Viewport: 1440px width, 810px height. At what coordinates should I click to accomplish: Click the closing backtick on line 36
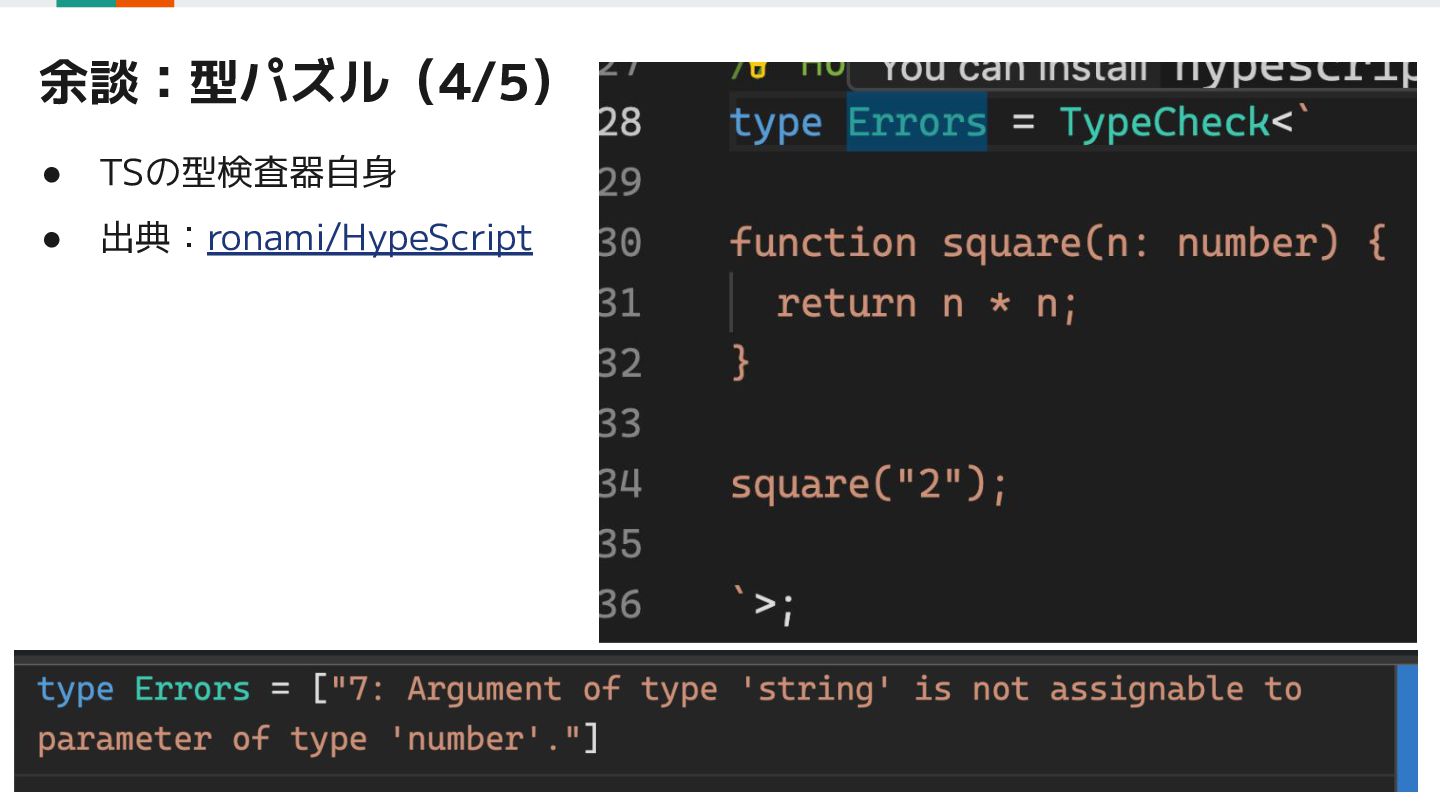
==
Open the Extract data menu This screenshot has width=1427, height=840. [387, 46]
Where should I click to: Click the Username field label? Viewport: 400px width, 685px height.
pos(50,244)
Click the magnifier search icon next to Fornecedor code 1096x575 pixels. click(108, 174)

* PROBLEM
Echo the lines starting with the line containing "Where should I" and going on through the line containing "Click the magnifier", both included, with nothing changed.

* RESPONSE
Where should I click to: Click the Username field label? Viewport: 400px width, 685px height.
pos(50,244)
Click the magnifier search icon next to Fornecedor code 1096x575 pixels. click(108, 174)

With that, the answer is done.